**TEXTE PRÉSENTÉ:**
+++

Genre : Drame, romance
Durée : 106’
Acteurs : Greta Lee, Teo Yoo, John Magaro...
Synopsis :
Nora et Hae Sung, deux amis d’enfance inséparables, sont arrachés l’un à l’autre lorsque la famille de Nora émigre de la Corée du Sud vers le Canada. Douze ans plus tard, Nora étudie à New York et internet permet aux deux anciens amis de reprendre contact. Ils espèrent pouvoir se revoir mais la distance finit par les éloigner à nouveau. Après une nouvelle période de douze ans, Nora est désormais mariée lorsqu’elle retrouve enfin son amour de jeunesse. Il est venu lui rendre visite à New York lors d’une semaine décisive.
La critique de Julien
Difficile d’imaginer qu’il s’agit là d’un premier film. Car il est d’autant plus difficile de résister au charme et à la désarmante perfection de "Past Lives - Nos Vies d’Avant" de Celine Song, laquelle est une réalisatrice, dramaturge et scénariste sud-coréenne et canadienne basée aux États-Unis, ayant ainsi immigré au Canada avec ses parents à l’âge de douze ans. Inspiré par un étrange moment de sa vie où elle était dans un bar de l’East Village à New York, assise entre son amour de jeunesse coréen et son mari, la cinéaste met ici en scène une histoire en trois temps, autour de deux êtres profondément liés, mais que la vie a fait prendre des chemins différents. Amis d’enfance, Nora (Greta Lee) et Hae Sung (Teo Yoo) ont, en effet, vu leur existence séparée brusquement du jour au lendemain, après le départ de la première (pour les besoins du métier de son père), sans que leur amour n’ait pu se déclarer - à temps - à eux. Ils se retrouveront alors pour la première fois douze ans plus tard, via les réseaux sociaux, malgré la distance, et une seconde fois, à 36 ans, pour quelques jours, soit le temps d’un séjour new-yorkais de Hae Sung, où ils pourront (enfin) affronter leur histoire et leurs sentiments. D’un souvenir d’enfance à une image, pour enfin aboutir à une présence physique, l’amour peut-il résister au temps, malgré l’éloignement, et ainsi contrer nos destins mutuels fondés ?
Drame intime d’une délicatesse infinie, on a rarement vu une romance impossible aussi belle et justement racontée à l’écran que celle qui est ici narrée. Histoire de rendez-vous manqué et d’adieux à celui ou celle qu’on a pu être "dans une autre vie" (comprenez "dans le passé"), "Past Lives" dresse, entre deux cultures (et donc deux langues), le portrait de deux êtres qui se sont aimés, puis manqués, à défaut de pouvoir s’aimer encore plus. Tout en faisant de leur histoire personnelle et amoureuse respective construite durant les douze dernières années - et donc de leur présent établi - un obstacle à leur idylle imparfaite, Celine Song, avec des "si", réécrit par la force de sublimes dialogues et de l’évocation la vie que ces - désormais - adultes auraient pu avoir, ensemble. On y parle donc de vies antérieures, mais également de connexion humaine, notamment ici par la symbolique du mot coréen inyeon, qui renvoie au puissant lien qui peut unir deux individus, aussi bien familiers qu’étrangers. Se seraient-ils ainsi connus dans une autre vie ? Ainsi, malgré des milliers de kilomètres, Celine Song parvient à maintenir la flamme allumée entre ses deux protagonistes, tout au long de cette vingtaine d’années passées à l’écart.

+++

**DONNÉES:**
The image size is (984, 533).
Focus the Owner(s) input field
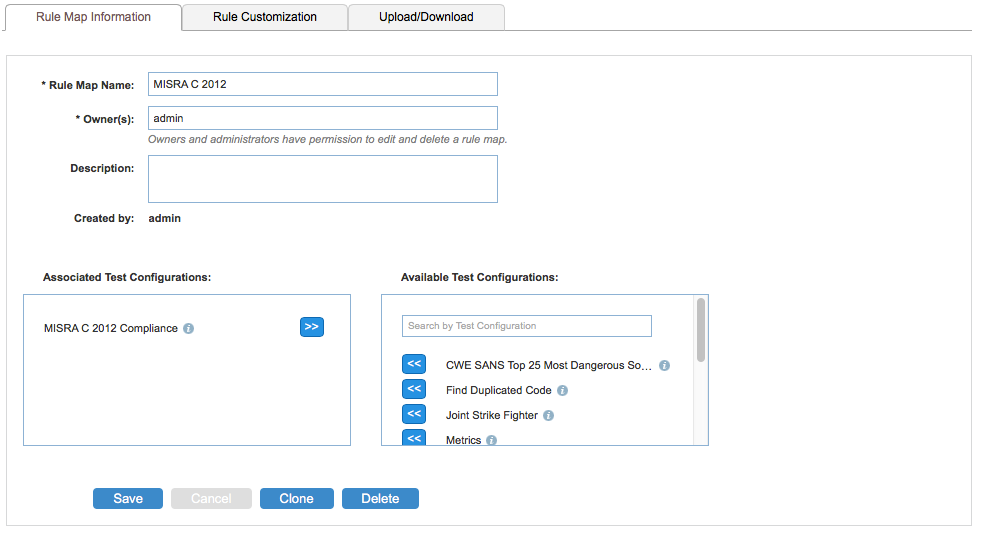tap(323, 118)
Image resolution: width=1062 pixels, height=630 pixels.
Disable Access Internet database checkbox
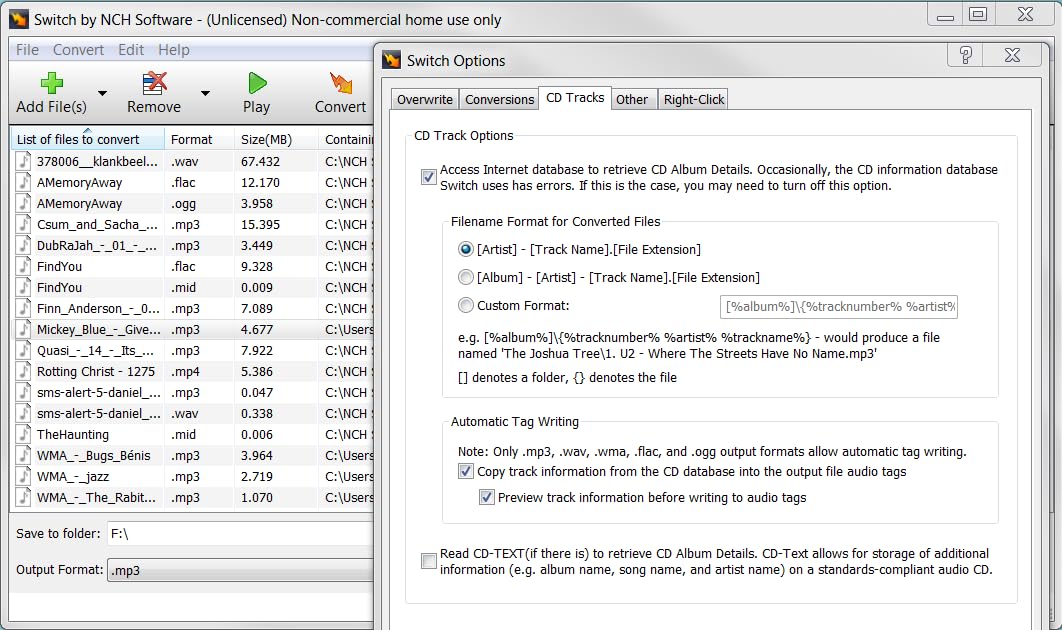click(429, 177)
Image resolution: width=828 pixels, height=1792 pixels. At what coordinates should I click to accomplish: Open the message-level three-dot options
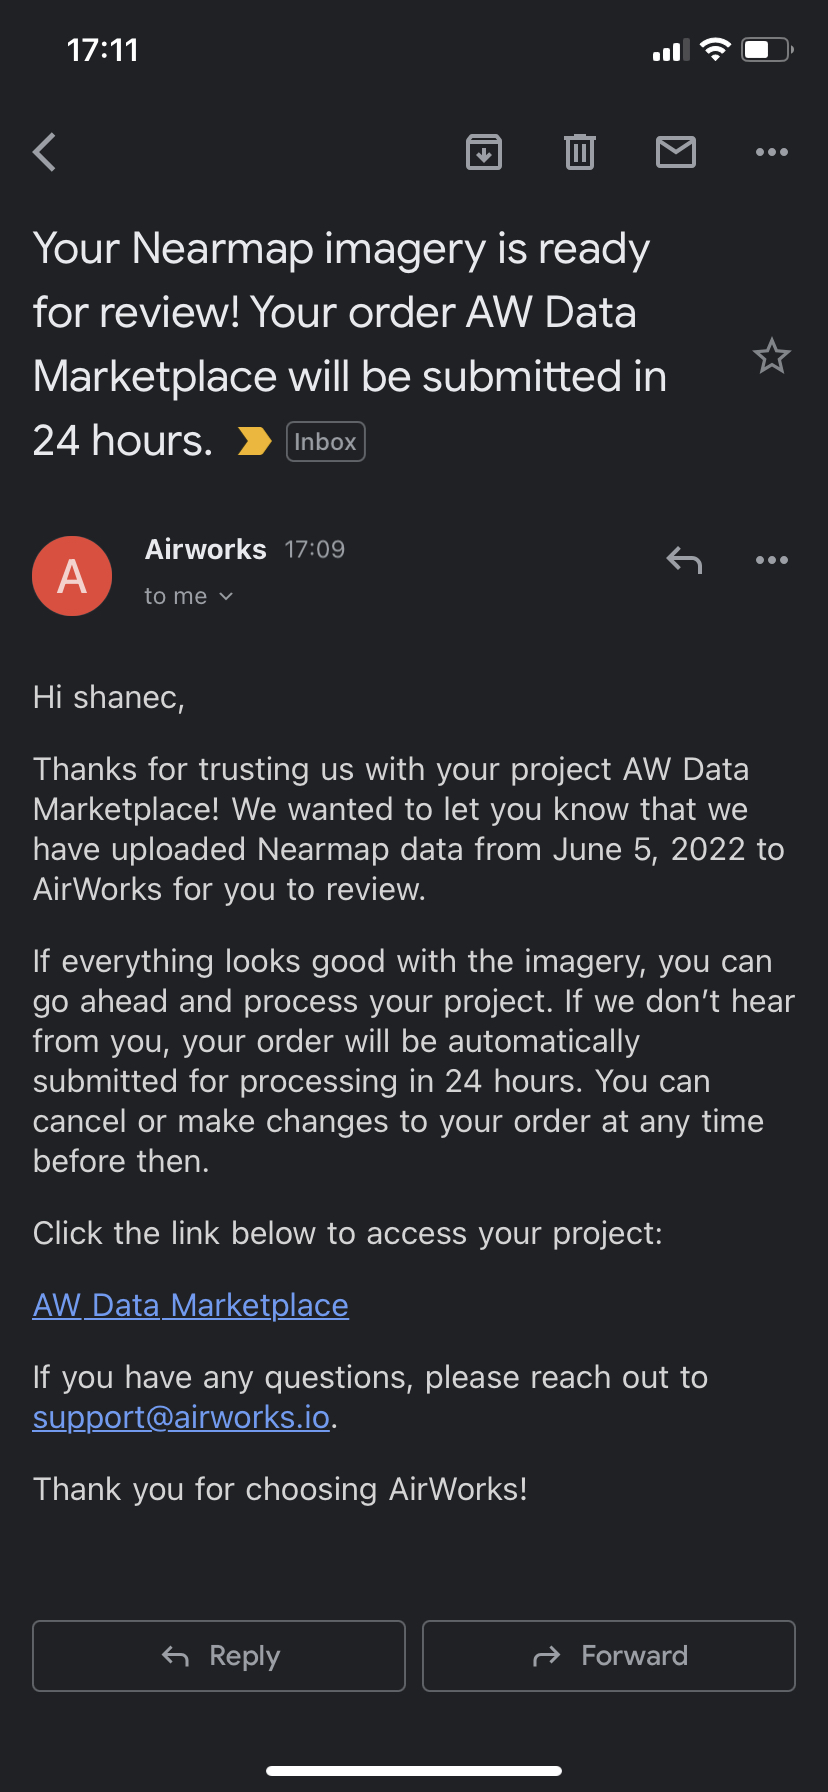(772, 560)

+++

**CONSIGNE 1:** Résumez en deux phrases le texte sur le film « Past Lives ».
**CONSIGNE 2:** Énumérez tous les acteurs nommés dans le texte sur le film « Past Lives ».
On peut se passer des lignes.

**RÉPONSE RÉDIGÉE 1:** « Past Lives - Nos Vies d'Avant », premier film de Celine Song inspiré d'un moment de sa propre vie, suit Nora et Hae Sung, deux amis d'enfance séparés par l'émigration de la famille de Nora de la Corée du Sud vers le Canada. Ils reprennent contact douze ans plus tard grâce aux réseaux sociaux, puis se revoient à 36 ans lors d'un séjour de Hae Sung à New York, alors que Nora est mariée, dans ce que la critique décrit comme un drame intime d'une délicatesse infinie sur les vies antérieures et la connexion humaine.

**RÉPONSE RÉDIGÉE 2:** Greta Lee, Teo Yoo, John Magaro